*** Opening Study material ***

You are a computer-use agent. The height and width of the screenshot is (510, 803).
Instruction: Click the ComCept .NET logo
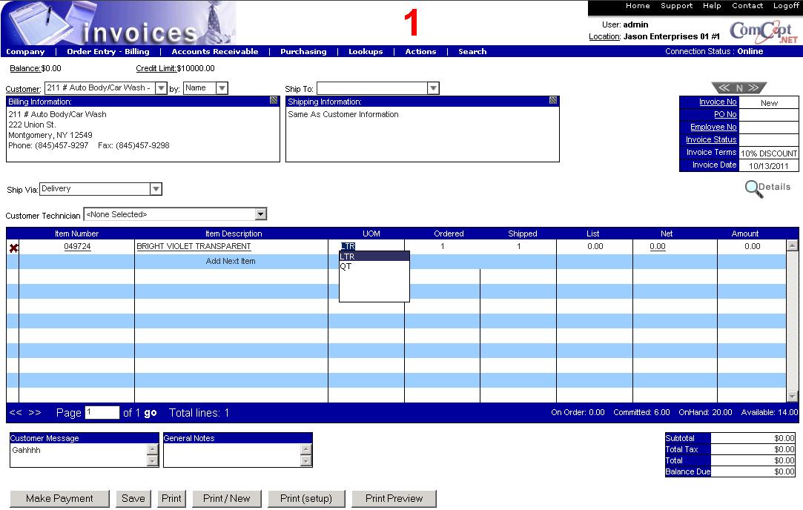click(x=764, y=31)
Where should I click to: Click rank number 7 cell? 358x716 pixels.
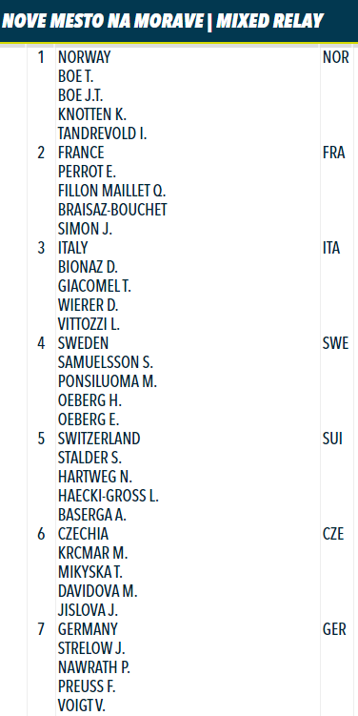(41, 629)
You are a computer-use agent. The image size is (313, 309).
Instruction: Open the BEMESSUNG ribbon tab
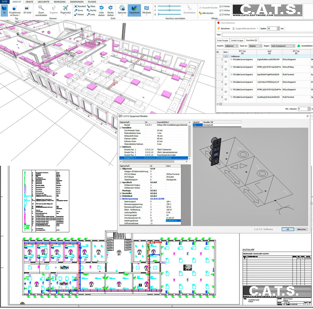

*** Closing Study material ***

The task: Return the line containing "You are a computer-use agent. The image" and every line after it through the end of the records above, exactly and nothing else, but not the pictures.

Task result:
You are a computer-use agent. The image size is (313, 309).
Instruction: Open the BEMESSUNG ribbon tab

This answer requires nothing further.